The musical Jagged Little Pill, based loosely on the album of the same name by Alanis Morissette, led all shows with 15 nominations, including best musical and one for its lead, Elizabeth Stanley, followed closely by Moulin Rouge: The Musical, with 14 nominations, including nods for its two stars, Karen Oliva and Aaron Tveit. (Tveit is one nominee who can rest easy on awards’ night; he was the only person nominated in his category.)
Slave Play, by Jeremy O. Harris, led all plays with 12 nominations, including best play. It was followed by The Inheritance, a seven-plus-hour play by Matthew Lopez that uses E.M. Forster’s Howard’s End as a jumping off point to explore the lives of gay New Yorkers in the midst of the AIDS crisis. It got 11 nominations.

Records:
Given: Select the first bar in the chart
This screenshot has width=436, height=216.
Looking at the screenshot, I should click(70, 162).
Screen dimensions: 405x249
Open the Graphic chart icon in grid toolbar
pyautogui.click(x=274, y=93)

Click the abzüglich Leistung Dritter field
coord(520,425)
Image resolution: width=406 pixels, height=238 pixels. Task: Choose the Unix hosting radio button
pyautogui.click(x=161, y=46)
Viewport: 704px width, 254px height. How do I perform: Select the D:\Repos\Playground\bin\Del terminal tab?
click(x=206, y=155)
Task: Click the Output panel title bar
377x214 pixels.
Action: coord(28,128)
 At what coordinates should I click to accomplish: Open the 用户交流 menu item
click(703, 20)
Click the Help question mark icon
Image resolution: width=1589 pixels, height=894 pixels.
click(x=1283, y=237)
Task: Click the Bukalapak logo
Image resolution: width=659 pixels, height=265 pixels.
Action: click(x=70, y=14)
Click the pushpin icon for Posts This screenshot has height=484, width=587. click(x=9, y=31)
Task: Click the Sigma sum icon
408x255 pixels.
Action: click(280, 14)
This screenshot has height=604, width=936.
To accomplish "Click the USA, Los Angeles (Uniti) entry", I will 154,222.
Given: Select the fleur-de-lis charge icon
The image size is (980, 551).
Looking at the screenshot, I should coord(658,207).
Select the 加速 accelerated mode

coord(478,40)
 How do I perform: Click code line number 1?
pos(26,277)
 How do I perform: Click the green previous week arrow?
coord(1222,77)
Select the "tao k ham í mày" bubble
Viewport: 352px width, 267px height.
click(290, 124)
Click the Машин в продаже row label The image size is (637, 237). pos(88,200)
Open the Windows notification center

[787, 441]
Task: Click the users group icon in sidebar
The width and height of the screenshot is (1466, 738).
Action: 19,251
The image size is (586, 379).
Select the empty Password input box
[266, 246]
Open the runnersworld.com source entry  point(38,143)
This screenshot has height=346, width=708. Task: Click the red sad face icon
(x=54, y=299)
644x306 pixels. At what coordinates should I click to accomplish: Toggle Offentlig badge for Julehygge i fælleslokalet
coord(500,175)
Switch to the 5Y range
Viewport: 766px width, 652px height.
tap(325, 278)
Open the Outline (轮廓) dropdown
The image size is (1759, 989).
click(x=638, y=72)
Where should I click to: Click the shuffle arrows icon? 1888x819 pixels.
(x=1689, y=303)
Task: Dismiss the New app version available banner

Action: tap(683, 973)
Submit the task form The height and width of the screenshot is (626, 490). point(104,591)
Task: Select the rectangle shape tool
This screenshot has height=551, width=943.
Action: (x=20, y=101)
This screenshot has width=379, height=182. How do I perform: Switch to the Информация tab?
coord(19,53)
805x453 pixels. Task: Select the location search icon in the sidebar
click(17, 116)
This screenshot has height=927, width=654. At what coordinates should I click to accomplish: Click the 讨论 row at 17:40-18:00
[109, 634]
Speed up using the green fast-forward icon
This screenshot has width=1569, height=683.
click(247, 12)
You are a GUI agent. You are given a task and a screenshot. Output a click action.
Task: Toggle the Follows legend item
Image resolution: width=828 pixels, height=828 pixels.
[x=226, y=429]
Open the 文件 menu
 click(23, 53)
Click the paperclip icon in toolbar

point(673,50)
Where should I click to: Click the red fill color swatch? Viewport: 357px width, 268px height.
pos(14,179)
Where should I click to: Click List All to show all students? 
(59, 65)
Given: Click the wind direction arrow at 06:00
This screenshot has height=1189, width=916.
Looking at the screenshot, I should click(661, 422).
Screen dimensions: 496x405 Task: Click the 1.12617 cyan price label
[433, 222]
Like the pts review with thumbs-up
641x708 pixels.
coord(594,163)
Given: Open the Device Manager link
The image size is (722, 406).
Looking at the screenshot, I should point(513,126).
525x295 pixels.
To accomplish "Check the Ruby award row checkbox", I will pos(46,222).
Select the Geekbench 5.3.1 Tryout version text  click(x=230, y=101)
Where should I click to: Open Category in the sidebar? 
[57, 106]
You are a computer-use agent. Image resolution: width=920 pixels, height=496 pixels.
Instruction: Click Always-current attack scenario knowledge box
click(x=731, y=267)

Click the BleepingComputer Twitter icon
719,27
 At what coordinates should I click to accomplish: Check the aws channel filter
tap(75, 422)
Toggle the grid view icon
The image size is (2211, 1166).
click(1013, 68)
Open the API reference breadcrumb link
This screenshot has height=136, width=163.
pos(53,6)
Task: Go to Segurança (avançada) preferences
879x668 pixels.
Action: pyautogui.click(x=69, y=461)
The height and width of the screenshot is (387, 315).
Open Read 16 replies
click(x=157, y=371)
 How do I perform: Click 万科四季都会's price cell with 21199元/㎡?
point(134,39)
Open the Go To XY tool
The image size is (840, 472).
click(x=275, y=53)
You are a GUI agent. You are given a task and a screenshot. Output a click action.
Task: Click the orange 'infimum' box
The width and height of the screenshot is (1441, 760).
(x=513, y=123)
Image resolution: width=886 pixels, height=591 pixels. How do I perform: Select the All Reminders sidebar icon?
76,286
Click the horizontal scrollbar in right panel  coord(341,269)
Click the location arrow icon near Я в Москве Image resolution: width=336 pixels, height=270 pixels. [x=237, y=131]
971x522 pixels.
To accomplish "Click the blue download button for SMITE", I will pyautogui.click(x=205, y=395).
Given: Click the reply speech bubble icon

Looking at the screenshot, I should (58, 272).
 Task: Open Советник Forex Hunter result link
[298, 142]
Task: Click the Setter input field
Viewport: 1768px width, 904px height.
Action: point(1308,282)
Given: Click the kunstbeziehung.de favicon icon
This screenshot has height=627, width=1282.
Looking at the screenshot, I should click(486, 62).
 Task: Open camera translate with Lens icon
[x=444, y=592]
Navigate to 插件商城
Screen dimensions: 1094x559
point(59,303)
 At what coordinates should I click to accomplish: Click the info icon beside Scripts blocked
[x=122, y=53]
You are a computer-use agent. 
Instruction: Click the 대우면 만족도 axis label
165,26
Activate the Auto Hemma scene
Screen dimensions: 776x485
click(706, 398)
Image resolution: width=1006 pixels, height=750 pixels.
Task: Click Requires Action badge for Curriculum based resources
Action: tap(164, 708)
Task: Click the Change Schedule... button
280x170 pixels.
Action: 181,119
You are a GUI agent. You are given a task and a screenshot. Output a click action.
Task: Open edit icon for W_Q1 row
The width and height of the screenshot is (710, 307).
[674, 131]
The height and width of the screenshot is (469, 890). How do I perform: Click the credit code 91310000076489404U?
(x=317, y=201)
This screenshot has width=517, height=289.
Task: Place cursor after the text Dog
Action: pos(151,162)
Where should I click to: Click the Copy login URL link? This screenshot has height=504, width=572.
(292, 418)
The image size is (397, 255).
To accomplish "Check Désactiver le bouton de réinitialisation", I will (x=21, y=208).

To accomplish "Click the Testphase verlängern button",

The exercise: Decide whether each statement agrees with the nominations passage, answering yes or no and quoting the passage's deciding words: 1. Moulin Rouge: The Musical received 14 nominations. 2. Slave Play received fewer nominations than The Inheritance. 3. Aaron Tveit was the only person nominated in his category.

Task response:
1. Yes: "followed closely by Moulin Rouge: The Musical, with 14 nominations"
2. No: "Slave Play, by Jeremy O. Harris, led all plays with 12 nominations" and, of The Inheritance, "It got 11 nominations."
3. Yes: "he was the only person nominated in his category."